Effective leaders delegate responsibility. Jesus Christ does exactly that when we are given the opportunity to be involved in “the work of sharing his message about peace. We were sent to speak for Christ. . .” 2 Corinthians 19-20.

Teachers and leaders often praise the mentors that taught them and patiently led them to be better than they could have ever dreamed of being on their own. We praise Jesus, our Master Teacher, who has taught us more than we knew was possible.


For Reflection

Connecting: Think for a moment about someone who taught you who Jesus is. What about that person’s teaching revealed Jesus to you? Share your thoughts either in person or in the chat if you are in a Zoom or other online/text session.

SharingRead John 14:1-14. How does this passage reveal Jesus as a teacher?

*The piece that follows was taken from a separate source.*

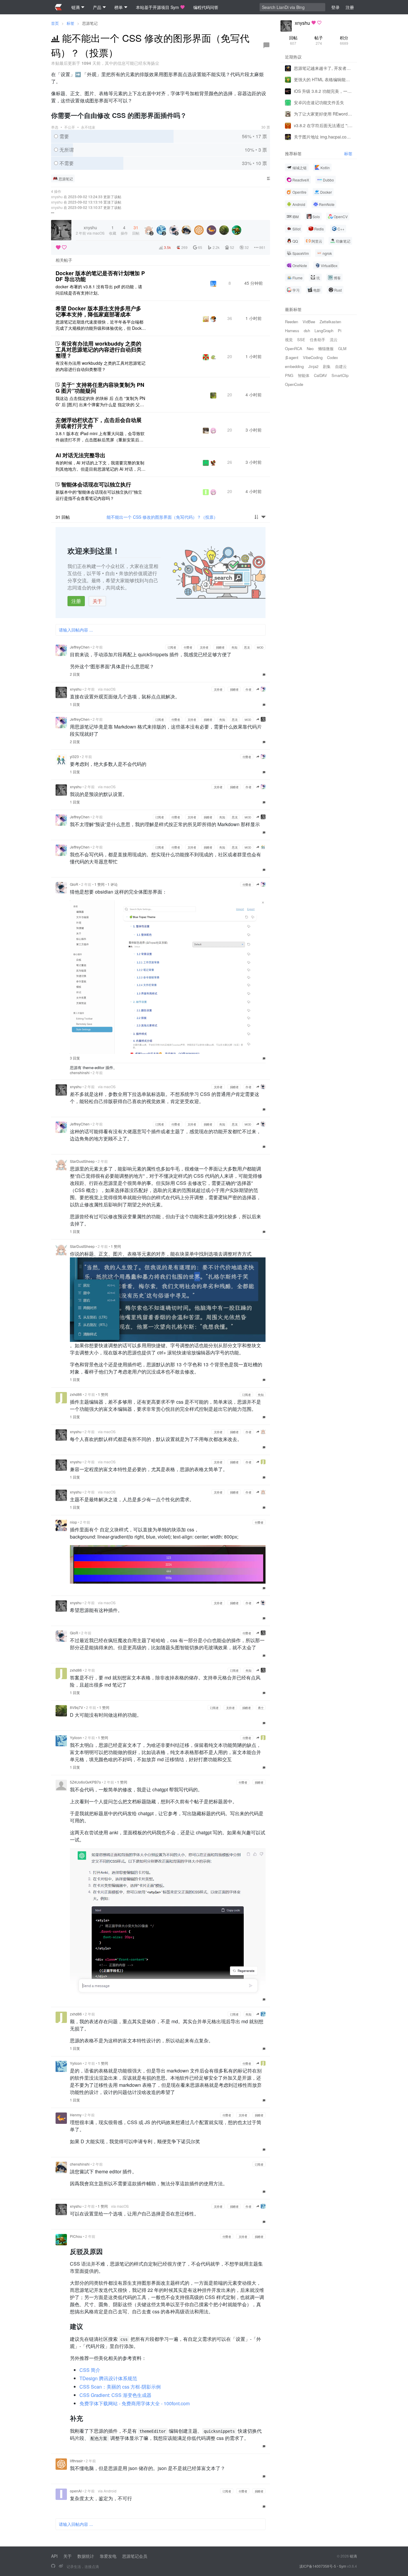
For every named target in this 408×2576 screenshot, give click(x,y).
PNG (289, 375)
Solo (316, 216)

  1. The disciples’ best interest, as well as ours, is shown to be in the heart of Jesus by the reassurance given of a place being prepared.
  2. God the Father is revealed to us through the person of Jesus, with mission and intent being the same.
  3. The learner is brought to a point of accountability through the questions Jesus asked.
  4. Jesus assures learners, or us, that by following his teachings we will be productive in the same way.
  5. Jesus involves us as learners in mission, and reminds us of how available he is to us when we ask in Jesus’ name.
  6. Other:

Applying: As we continue to navigate through the distancing and isolation of the COVID-19 pandemic, it may seem difficult to find opportunities to be a teacher in sharing Jesus. Brainstorm ways you could reach out. You might consider reading stories via FaceTime or Zoom to a close friend or relative of any age. Families with young children might welcome the help while those who are isolated may welcome the friendship. Those who are older may feel connected when someone calls to chat or to read to them.

Valuing: Forgetting about past experiences, think about how you would like to have Jesus revealed through you. Ask God to make you aware of the opportunities presented to you to share Jesus, or teach about Jesus’ love and forgiveness.